Frise chronologique
XIe siècle
Construction de la nef
Construction de la nef
XIe siècle (≈ 1150)
Datation supposée de la nef actuelle.
milieu du XVIIIe siècle
Fin de l'usage funéraire seigneurial
Fin de l'usage funéraire seigneurial
milieu du XVIIIe siècle (≈ 1850)
Dernière période d'utilisation par les seigneurs.
11 octobre 1996
Inscription aux Monuments Historiques
Inscription aux Monuments Historiques
11 octobre 1996 (≈ 1996)
Protection officielle de la chapelle.
Aujourd'hui
Aujourd'hui
Aujourd'hui
Aujourd'hui (≈ 2025)
Position de référence.
Patrimoine classé
Chapelle (cad. ZC 3) : inscription par arrêté du 11 octobre 1996
Personnages clés
| Seigneurs de Vaudreuille - Propriétaires et commanditaires |
Famille noble liée à la chapelle. |
Origine et histoire
La chapelle Saint-Martin de Vaudreuille est un monument historique situé dans la commune de Vaudreuille, en Haute-Garonne (Occitanie). Datant partiellement du XIe siècle pour sa nef, elle s’inscrit dans la période médiévale. Cette chapelle était à l’origine une chapelle funéraire, intégrée au cimetière local, et réservée à la famille des seigneurs de Vaudreuille jusqu’au XVIIIe siècle. Son statut de Monument Historique, obtenu par inscription en 1996, souligne son importance patrimoniale.
L’édifice illustre l’architecture religieuse médiévale, avec une nef potentiellement parmi les plus anciennes de la région. Son usage funéraire reflète les pratiques seigneuriales de l’époque, où les familles nobles possédaient souvent des chapelles privées pour leurs sépultures. La chapelle est aujourd’hui propriété de la commune de Vaudreuille, et son emplacement, bien que localisé avec une précision moyenne (note 5/10), reste accessible via le chemin Camille Pistre.

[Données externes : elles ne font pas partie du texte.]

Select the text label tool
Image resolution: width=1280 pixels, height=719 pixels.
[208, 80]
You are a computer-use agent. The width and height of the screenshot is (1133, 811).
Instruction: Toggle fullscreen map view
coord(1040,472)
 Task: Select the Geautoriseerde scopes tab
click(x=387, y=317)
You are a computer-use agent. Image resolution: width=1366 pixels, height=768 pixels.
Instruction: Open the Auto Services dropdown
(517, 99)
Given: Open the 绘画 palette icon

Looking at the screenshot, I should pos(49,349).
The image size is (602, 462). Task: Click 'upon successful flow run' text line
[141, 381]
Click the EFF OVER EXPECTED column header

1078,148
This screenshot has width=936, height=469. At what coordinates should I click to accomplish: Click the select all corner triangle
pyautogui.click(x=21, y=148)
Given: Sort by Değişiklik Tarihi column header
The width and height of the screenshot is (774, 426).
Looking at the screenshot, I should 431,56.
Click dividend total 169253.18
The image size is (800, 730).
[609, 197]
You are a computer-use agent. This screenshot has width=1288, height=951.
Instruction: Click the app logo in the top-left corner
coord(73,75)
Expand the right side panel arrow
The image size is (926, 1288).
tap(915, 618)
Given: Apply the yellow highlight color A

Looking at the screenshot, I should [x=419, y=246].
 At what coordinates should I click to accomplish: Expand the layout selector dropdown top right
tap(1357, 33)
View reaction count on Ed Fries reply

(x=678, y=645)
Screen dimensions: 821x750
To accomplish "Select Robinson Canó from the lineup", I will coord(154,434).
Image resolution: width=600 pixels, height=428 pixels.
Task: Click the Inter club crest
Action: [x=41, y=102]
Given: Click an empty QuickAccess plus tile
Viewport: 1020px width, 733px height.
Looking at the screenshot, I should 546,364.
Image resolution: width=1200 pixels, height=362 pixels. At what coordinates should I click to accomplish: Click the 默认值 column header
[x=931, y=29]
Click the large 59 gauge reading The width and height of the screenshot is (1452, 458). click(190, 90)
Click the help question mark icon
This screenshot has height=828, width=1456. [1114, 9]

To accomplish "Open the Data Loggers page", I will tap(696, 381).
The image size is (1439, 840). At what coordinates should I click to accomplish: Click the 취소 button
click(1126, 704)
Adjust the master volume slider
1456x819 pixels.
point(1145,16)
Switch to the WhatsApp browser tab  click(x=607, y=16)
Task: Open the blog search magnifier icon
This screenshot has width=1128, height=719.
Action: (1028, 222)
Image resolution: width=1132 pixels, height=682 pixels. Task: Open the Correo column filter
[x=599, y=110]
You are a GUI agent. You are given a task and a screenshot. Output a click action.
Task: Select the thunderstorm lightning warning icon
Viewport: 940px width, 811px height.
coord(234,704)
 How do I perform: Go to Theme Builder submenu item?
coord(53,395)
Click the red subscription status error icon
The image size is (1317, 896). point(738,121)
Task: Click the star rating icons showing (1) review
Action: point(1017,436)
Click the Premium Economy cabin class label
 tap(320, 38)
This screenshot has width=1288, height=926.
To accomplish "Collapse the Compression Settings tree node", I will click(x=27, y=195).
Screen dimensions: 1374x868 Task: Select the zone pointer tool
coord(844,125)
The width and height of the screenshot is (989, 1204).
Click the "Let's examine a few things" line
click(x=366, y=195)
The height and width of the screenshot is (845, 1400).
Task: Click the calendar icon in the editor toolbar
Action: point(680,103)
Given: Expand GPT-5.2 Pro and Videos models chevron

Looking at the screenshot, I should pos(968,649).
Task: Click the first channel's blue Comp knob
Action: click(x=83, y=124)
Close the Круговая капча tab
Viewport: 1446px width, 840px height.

Le contexte historique de Vaudreuille au Moyen Âge était marqué par une société rurale et féodale, où les seigneurs locaux jouaient un rôle central dans l’organisation religieuse et sociale. Les chapelles funéraires, comme celle de Saint-Martin, servaient non seulement de lieu de culte, mais aussi de symbole de pouvoir et de mémoire pour les lignées seigneuriales. Leur présence dans les cimetières renforçait le lien entre la communauté villageoise et ses élites, tout en offrant un cadre spirituel aux pratiques funéraires de l’époque.